Choosing the Right Engine

The decision isn't "which is best" — it's "what does my workload look like?" If you need strong consistency, complex queries, and moderate write volume, PostgreSQL is fine. If you need to absorb 100K+ writes/second and can tolerate eventual consistency and simpler query patterns, an LSM-tree database is the right tool. If your data is time-stamped metrics, a time-series database will outperform both.

Squeezing More Writes From What You Have

Already on the right database? Good. Now tune it. There's usually a 2-5x improvement hiding in default configurations that nobody changed.

Kill Unused Indexes

Every index on a table adds overhead to every INSERT, UPDATE, and DELETE. If an index isn't being used for reads, it's just dead weight slowing down your writes.

-- PostgreSQL: find indexes that have NEVER been used for a scan
SELECT
    schemaname,
    relname AS table_name,
    indexrelname AS index_name,
    idx_scan AS times_used,
    pg_size_pretty(pg_relation_size(indexrelid)) AS index_size
FROM pg_stat_user_indexes
WHERE idx_scan = 0
ORDER BY pg_relation_size(indexrelid) DESC;

-- Example output:
-- table_name | index_name              | times_used | index_size
-- -----------+-------------------------+------------+-----------
-- events     | idx_events_legacy_type  | 0          | 2.1 GB
-- orders     | idx_orders_old_status   | 0          | 890 MB
-- users      | idx_users_created_year  | 0          | 340 MB

-- That's 3.3 GB of indexes slowing down every write for zero benefit.
-- DROP INDEX idx_events_legacy_type;

A table with 8 indexes processes writes roughly 3-4x slower than the same table with 2 indexes. In a write-heavy system, audit your indexes aggressively.

Tune WAL and Commit Behavior

By default, PostgreSQL calls fsync after every single transaction to guarantee durability. That's the safest option — and the slowest.

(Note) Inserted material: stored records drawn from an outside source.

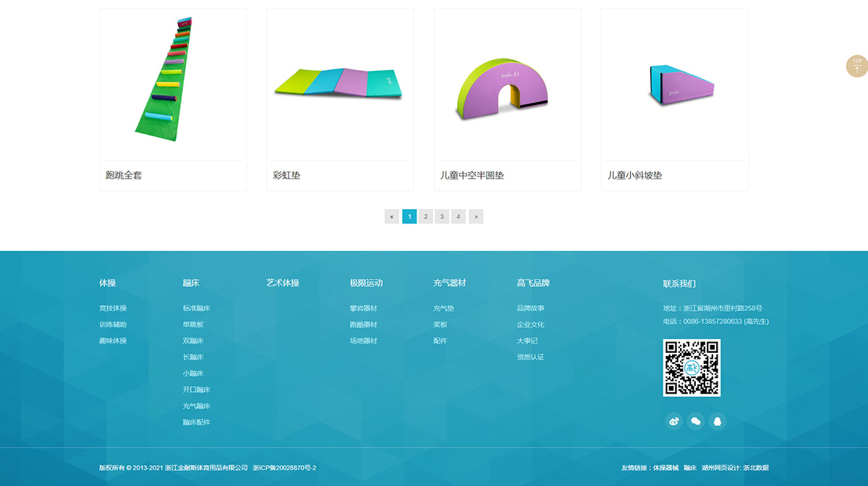Select page 3 in pagination

442,216
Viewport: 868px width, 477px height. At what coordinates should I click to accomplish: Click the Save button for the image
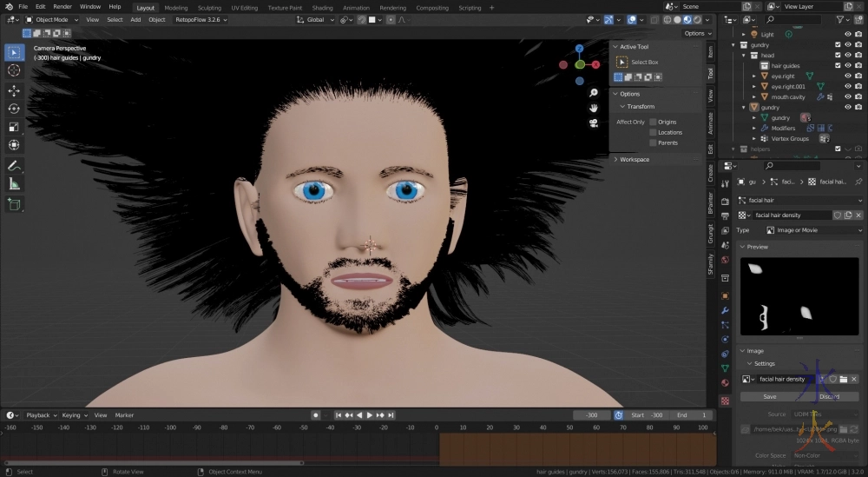coord(769,396)
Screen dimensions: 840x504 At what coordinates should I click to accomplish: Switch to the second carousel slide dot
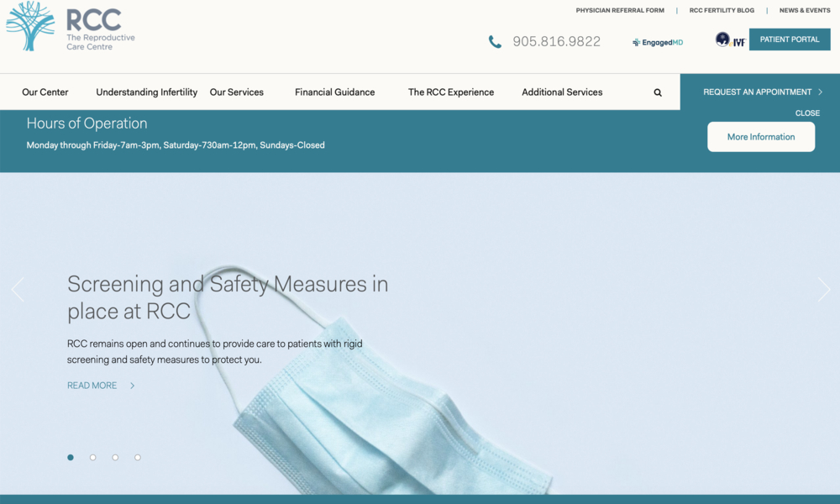[93, 458]

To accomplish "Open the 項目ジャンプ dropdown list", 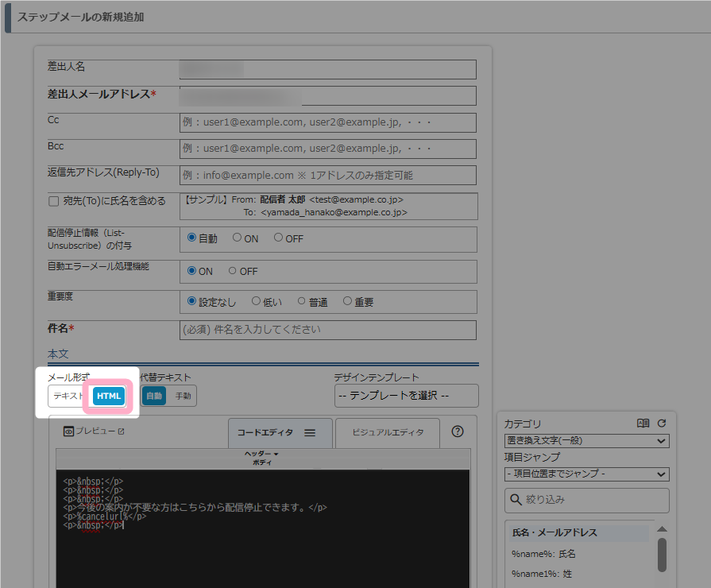I will coord(586,474).
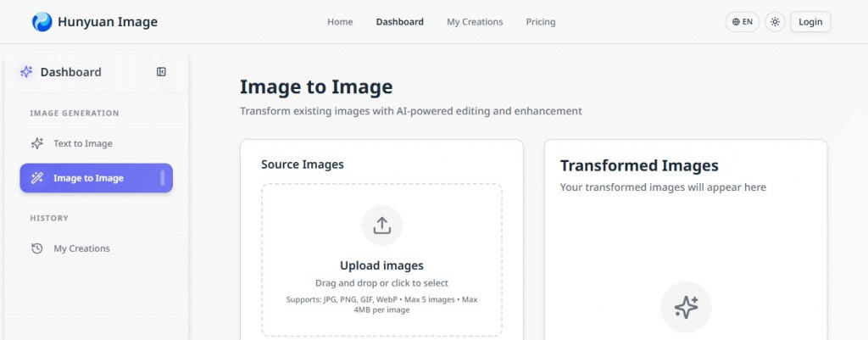The width and height of the screenshot is (868, 340).
Task: Click the Hunyuan Image logo icon
Action: (42, 22)
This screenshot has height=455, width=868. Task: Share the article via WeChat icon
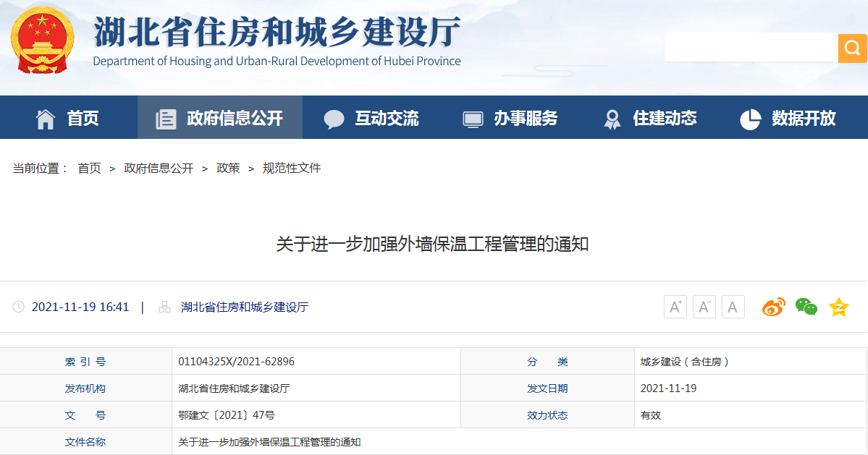click(806, 307)
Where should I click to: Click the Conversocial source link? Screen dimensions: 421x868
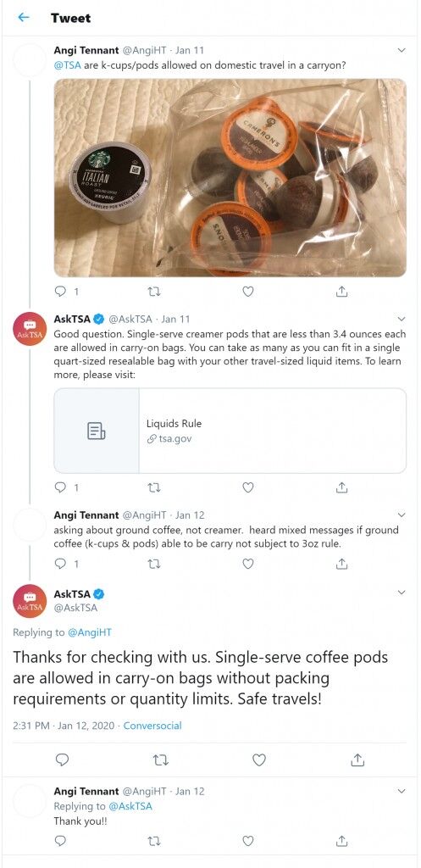tap(152, 726)
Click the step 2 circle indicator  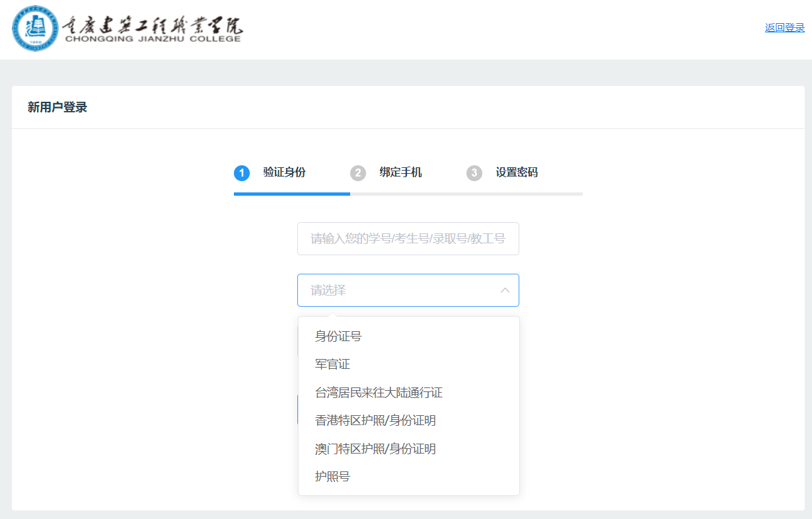[358, 173]
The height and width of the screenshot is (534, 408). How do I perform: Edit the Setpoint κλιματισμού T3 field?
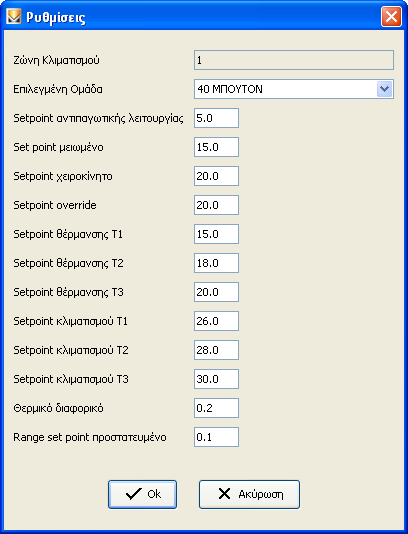[217, 379]
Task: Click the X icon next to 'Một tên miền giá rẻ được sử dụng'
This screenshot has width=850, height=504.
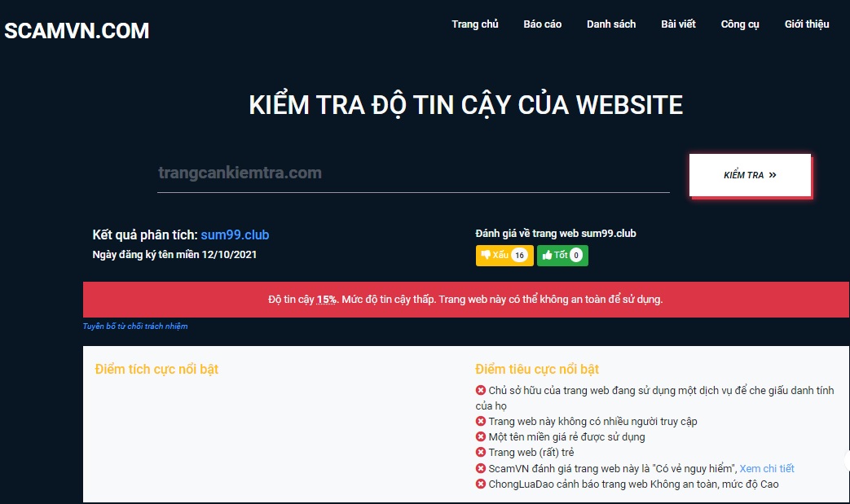Action: (x=479, y=436)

-- PostgreSQL tuning for write-heavy workloads

-- 1. Batch WAL flushes (risky: can lose last few ms of transactions on crash)
SET synchronous_commit = off;

-- 2. Increase WAL buffer size (default is only 16 MB)
-- In postgresql.conf:
-- wal_buffers = 256MB

-- 3. Delay commits slightly to batch them together
-- commit_delay = 100        -- wait 100 microseconds
-- commit_siblings = 5       -- only delay if 5+ concurrent transactions

-- 4. Increase checkpoint distance (fewer full-page writes)
-- max_wal_size = 4GB        -- default is 1GB
-- checkpoint_completion_target = 0.9

The synchronous_commit Trade-off

Setting synchronous_commit = off means the database acknowledges the write before it's on disk. If the server crashes in the next few milliseconds, those transactions are lost. For a payment system, this is unacceptable. For a metrics pipeline or activity feed, losing a handful of events in a rare crash is a reasonable trade-off for 2-3x more write throughput.

Bulk Load Optimization

When you're doing large data migrations or batch imports, temporarily dropping constraints can speed things up dramatically:

-- Bulk load strategy for PostgreSQL
BEGIN;

-- 1. Drop indexes (rebuild them after)
DROP INDEX idx_events_user_id;
DROP INDEX idx_events_created_at;

-- 2. Disable triggers
ALTER TABLE events DISABLE TRIGGER ALL;

-- 3. Use COPY instead of INSERT (10-100x faster)
COPY events (user_id, event_type, created_at, payload)
FROM '/tmp/events_batch.csv'
WITH (FORMAT csv, HEADER true);

-- 4. Re-enable triggers
ALTER TABLE events ENABLE TRIGGER ALL;

-- 5. Rebuild indexes (faster than maintaining them during insert)
CREATE INDEX idx_events_user_id ON events (user_id);
CREATE INDEX idx_events_created_at ON events (created_at);

COMMIT;

Connection Pooling

PostgreSQL forks a new process for every connection. Each process consumes ~10 MB of RAM. At 500 connections, that's 5 GB of RAM just for connection overhead. PgBouncer sits between your application and PostgreSQL, multiplexing thousands of application connections into a smaller pool.

# pgbouncer.ini
[databases]
mydb = host=localhost port=5432 dbname=mydb

[pgbouncer]
listen_port = 6432
pool_mode = transaction        # release connection after each transaction
default_pool_size = 20         # only 20 real PostgreSQL connections
max_client_conn = 5000         # but accept 5000 app connections

Without pooling: 5,000 app servers each hold a connection = 5,000 PostgreSQL processes = server falls over.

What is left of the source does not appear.